**SCHRIFTLICHE AUFGABE 1:** Gib die Einträge ab der Zeile mit „Screen dimensions: 1878x746“ bis zum Ende der Einträge erneut wieder. Ersetze darin „Given“ durch „Instruction“ und lass alles andere unverändert.

**GEZEIGTER TEXT:**
= = = = = = =
Werke des 20. und 21. Jahrhunderts standen beim Konzert des Israel Philharmonic Orchestra beim Musikfest Berlin in der Philharmonie auf dem Programm. Chefdirigent Lahav Shani führte mit hohen und ernsten Tönen durch den Abend. Von Hans Ackermann

Lahav Shani hat für das Gastspiel des Israel Philharmonic Orchestra beim Musikfest Berlin ein sinfonisches Programm mit unterschiedlichen religiösen Bezügen zusammengestellt, Musik der beiden israelischen Komponisten Paul Ben-Haim und Betty Olivero, dazu der russische "Jubilar" Sergei Rachmaninoff, dessen 150. Geburtstag in diesem Jahr gefeiert wird.
= = = = = = =
**BEREITGESTELLTE DATEN:**
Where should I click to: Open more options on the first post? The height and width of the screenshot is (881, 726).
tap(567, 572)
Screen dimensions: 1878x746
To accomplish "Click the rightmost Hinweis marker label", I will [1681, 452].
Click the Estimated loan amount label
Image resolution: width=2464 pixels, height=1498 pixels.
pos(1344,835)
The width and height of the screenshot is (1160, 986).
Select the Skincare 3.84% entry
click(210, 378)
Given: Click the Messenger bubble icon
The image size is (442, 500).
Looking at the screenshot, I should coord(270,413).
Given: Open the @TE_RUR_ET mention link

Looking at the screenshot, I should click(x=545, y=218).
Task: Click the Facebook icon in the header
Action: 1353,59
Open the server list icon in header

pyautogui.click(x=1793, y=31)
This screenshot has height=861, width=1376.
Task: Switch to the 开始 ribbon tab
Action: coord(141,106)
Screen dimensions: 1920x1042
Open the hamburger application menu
= = = = = = =
**SCHRIFTLICHE AUFGABE 2:** Fasse den Text über das Konzert des Israel Philharmonic Orchestra in zwei Sätzen zusammen.

**LÖSUNG DER ÜBUNG 1:**
Screen dimensions: 1878x746
To accomplish "Click the rightmost Hinweis marker label", I will [1681, 452].
Click the Estimated loan amount label
Image resolution: width=2464 pixels, height=1498 pixels.
pos(1344,835)
The width and height of the screenshot is (1160, 986).
Select the Skincare 3.84% entry
click(210, 378)
Instruction: Click the Messenger bubble icon
The image size is (442, 500).
Looking at the screenshot, I should coord(270,413).
Instruction: Open the @TE_RUR_ET mention link

Looking at the screenshot, I should click(x=545, y=218).
Task: Click the Facebook icon in the header
Action: 1353,59
Open the server list icon in header

pyautogui.click(x=1793, y=31)
This screenshot has height=861, width=1376.
Task: Switch to the 开始 ribbon tab
Action: coord(141,106)
Screen dimensions: 1920x1042
Open the hamburger application menu

**LÖSUNG DER ÜBUNG 2:** Beim Konzert des Israel Philharmonic Orchestra unter Chefdirigent Lahav Shani beim Musikfest Berlin in der Philharmonie standen Werke des 20. und 21. Jahrhunderts auf dem Programm. Shani stellte dafür ein sinfonisches Programm mit unterschiedlichen religiösen Bezügen zusammen: Musik der israelischen Komponisten Paul Ben-Haim und Betty Olivero sowie von Sergei Rachmaninoff, dessen 150. Geburtstag in diesem Jahr gefeiert wird.